▶ Assignment
Your answer should consist of each line below that includes the word "Enviar".

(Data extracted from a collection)
[Start of Attachment]

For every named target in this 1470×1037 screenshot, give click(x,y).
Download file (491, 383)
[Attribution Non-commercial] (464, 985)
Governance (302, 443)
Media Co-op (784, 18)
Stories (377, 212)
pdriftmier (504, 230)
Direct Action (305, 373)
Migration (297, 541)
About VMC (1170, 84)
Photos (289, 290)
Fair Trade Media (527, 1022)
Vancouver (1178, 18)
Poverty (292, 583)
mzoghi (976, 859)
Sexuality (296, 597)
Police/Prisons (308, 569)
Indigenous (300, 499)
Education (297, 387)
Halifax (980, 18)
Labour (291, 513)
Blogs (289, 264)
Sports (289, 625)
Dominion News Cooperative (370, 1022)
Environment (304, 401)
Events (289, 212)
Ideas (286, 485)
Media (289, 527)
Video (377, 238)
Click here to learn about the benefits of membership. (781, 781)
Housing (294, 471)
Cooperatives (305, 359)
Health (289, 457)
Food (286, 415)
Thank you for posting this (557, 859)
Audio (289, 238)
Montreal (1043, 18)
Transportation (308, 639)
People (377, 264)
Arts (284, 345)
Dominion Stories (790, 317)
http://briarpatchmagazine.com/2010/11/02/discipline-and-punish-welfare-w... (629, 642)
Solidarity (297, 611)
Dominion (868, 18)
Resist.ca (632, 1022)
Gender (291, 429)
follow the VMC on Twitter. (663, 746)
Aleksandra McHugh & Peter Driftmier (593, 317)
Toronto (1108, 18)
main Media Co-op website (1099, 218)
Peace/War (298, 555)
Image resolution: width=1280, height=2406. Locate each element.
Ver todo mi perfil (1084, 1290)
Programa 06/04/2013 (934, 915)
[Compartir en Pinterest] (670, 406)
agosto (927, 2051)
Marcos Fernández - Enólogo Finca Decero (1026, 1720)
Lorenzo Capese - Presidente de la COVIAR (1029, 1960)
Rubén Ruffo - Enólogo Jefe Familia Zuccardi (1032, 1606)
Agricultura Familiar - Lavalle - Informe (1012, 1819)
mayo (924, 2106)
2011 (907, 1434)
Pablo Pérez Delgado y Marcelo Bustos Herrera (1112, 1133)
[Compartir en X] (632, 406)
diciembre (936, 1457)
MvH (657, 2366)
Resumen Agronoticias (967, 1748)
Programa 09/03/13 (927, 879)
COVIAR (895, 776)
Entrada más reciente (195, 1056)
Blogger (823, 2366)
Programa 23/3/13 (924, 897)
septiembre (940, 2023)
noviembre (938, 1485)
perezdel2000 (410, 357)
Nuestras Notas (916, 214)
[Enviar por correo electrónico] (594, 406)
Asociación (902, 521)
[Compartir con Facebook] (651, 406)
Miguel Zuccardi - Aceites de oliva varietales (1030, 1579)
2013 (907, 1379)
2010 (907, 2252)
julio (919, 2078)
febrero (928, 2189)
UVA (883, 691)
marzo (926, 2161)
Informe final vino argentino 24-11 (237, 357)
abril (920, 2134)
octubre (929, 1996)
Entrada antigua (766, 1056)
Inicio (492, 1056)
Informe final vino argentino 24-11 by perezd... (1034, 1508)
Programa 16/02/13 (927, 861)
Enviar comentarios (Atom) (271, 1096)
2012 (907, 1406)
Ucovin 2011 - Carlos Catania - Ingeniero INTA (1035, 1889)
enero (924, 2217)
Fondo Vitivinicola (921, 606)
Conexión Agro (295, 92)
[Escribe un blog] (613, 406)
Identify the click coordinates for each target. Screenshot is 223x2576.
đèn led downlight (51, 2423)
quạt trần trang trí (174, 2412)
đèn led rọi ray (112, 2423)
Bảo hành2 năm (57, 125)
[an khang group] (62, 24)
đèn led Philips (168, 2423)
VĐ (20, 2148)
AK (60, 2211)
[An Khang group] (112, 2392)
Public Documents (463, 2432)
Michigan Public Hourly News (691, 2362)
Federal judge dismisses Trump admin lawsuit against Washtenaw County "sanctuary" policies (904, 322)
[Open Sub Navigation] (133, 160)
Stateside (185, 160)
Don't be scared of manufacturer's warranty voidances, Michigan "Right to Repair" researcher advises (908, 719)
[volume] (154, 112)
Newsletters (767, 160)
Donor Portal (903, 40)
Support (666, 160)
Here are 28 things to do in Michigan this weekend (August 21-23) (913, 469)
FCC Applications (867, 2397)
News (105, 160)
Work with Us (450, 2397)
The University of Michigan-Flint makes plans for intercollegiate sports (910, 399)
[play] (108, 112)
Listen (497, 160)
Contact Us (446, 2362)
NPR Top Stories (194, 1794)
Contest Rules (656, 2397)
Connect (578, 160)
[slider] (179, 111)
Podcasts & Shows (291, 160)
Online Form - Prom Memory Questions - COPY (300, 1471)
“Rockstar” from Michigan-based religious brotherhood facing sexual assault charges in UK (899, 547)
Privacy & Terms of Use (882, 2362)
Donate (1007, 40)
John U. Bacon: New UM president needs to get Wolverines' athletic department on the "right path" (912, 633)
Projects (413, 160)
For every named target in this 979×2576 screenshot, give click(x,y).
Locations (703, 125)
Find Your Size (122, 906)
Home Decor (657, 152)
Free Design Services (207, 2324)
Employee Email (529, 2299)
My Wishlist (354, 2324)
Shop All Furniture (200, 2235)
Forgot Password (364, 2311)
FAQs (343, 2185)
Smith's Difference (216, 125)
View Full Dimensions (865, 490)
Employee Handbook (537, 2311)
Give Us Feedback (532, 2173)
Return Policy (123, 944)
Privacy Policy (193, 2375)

[End of Attachment]

▶ Response for this exercise
[Enviar por correo electrónico] (594, 406)
Enviar comentarios (Atom) (271, 1096)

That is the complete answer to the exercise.